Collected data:
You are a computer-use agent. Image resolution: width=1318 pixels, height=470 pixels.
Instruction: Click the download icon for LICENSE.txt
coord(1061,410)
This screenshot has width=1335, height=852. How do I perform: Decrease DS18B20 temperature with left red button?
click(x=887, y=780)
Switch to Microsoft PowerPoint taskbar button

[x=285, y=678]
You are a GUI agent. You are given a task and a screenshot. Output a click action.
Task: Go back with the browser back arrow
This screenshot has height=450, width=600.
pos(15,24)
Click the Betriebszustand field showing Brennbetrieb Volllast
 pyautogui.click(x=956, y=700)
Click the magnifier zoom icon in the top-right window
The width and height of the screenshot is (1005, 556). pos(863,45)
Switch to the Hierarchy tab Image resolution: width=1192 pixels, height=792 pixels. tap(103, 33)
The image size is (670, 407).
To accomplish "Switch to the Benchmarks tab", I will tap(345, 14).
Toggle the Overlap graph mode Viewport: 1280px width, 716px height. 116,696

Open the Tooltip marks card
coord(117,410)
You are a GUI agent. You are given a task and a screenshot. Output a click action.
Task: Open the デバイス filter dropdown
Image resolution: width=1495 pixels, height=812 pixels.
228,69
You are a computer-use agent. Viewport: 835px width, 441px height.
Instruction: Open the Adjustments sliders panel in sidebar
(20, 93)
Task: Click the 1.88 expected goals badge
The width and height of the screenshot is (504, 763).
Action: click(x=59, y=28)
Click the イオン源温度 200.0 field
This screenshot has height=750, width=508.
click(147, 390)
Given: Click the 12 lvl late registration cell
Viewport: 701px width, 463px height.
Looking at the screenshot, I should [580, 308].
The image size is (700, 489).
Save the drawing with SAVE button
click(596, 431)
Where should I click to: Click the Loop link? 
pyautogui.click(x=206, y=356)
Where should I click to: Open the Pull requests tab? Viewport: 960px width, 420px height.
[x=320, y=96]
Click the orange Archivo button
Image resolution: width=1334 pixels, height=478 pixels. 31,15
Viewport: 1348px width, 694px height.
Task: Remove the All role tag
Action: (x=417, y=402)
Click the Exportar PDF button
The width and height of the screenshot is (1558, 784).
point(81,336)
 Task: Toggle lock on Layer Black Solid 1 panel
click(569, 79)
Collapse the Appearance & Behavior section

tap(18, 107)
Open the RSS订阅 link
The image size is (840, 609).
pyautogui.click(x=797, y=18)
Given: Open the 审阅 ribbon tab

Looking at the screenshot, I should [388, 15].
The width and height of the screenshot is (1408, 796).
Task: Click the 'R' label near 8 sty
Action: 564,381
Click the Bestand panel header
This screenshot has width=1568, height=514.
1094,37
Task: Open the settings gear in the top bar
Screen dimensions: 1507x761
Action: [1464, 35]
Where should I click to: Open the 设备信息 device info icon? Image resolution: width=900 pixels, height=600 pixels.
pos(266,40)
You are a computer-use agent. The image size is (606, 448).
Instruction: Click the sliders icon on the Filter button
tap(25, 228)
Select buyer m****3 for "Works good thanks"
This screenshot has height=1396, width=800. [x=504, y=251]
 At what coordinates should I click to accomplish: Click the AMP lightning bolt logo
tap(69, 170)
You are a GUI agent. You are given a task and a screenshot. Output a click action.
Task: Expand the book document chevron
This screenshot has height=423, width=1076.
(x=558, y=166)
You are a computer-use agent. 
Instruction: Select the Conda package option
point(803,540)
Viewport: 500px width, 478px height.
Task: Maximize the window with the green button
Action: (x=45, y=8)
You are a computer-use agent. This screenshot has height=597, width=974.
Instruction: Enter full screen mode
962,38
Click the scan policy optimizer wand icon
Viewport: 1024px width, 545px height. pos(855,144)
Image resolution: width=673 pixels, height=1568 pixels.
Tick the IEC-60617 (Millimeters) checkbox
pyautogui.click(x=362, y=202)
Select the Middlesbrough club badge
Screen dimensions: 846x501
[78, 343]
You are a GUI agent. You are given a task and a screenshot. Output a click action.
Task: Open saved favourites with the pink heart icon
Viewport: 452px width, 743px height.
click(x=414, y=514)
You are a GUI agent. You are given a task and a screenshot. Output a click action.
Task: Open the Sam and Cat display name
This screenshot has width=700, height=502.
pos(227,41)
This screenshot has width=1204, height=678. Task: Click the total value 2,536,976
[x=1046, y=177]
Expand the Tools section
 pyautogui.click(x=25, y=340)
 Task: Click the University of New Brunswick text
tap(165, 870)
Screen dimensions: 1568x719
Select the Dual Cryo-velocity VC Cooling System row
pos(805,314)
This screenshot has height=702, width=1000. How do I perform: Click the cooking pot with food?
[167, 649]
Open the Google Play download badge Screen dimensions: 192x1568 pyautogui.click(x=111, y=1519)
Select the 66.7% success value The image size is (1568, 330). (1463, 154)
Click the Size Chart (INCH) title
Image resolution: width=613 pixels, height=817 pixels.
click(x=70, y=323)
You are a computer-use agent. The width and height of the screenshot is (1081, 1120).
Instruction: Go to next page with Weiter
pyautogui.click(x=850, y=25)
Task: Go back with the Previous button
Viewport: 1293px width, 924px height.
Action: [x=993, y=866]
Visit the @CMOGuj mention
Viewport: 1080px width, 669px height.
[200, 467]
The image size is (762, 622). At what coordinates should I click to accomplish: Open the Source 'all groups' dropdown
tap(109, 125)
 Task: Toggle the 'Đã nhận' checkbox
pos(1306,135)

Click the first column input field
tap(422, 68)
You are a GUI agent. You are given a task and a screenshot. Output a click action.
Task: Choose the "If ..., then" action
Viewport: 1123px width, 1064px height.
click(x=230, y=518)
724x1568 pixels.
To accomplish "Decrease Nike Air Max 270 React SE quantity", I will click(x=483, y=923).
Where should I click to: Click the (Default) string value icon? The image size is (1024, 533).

PROBLEM STATEMENT - Lines that contain "back" should be pulled from the entries above and reported.

YOUR SOLUTION -
Task: Go back with the browser back arrow
Task: Go back with the Previous button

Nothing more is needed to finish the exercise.